▼▼▼

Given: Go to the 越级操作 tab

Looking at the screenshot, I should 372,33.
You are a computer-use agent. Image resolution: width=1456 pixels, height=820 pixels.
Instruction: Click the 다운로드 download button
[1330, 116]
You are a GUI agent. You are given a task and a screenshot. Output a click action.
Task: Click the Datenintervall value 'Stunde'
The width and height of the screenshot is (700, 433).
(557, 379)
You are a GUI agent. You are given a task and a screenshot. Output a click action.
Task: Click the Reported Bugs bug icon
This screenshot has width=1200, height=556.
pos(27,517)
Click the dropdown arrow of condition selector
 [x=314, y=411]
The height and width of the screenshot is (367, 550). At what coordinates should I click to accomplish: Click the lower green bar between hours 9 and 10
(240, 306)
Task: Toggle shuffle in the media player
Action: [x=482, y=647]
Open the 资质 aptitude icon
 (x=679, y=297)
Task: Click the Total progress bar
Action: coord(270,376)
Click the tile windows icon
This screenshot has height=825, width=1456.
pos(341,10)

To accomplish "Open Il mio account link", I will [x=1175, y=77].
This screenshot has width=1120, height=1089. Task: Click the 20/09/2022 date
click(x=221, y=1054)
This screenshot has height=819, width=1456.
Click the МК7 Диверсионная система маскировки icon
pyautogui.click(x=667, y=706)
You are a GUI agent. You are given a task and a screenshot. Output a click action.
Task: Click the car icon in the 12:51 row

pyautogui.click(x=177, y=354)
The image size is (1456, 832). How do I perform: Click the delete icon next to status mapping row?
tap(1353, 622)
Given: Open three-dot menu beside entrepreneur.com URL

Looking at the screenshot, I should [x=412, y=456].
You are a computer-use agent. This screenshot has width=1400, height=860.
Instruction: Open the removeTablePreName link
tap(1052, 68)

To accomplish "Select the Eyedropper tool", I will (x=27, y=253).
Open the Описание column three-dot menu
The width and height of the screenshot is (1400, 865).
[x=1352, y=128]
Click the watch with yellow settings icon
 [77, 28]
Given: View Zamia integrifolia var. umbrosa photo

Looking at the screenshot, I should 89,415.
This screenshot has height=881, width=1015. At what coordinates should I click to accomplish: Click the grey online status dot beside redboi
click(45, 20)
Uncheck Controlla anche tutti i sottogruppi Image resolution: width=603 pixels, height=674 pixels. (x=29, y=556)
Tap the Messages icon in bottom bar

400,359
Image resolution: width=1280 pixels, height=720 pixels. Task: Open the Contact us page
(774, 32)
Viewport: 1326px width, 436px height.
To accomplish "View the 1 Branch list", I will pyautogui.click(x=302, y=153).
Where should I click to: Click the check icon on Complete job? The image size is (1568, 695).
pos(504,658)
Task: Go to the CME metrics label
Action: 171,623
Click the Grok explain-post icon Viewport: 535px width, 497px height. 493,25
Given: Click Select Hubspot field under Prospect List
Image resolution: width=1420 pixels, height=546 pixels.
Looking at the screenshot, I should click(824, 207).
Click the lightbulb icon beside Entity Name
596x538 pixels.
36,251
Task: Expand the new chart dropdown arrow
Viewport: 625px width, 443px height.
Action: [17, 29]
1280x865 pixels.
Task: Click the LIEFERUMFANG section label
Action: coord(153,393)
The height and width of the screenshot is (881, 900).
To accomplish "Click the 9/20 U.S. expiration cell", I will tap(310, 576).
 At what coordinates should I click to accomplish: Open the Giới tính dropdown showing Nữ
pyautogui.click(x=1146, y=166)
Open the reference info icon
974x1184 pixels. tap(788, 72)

▲▲▲

### What you need to do:
Please list every line of the listing above that contains the word "status", treating uppercase and lowercase as different.

### Reply to the exercise:
The image size is (1456, 832). How do I perform: Click the delete icon next to status mapping row?
This screenshot has height=881, width=1015. At what coordinates should I click to accomplish: Click the grey online status dot beside redboi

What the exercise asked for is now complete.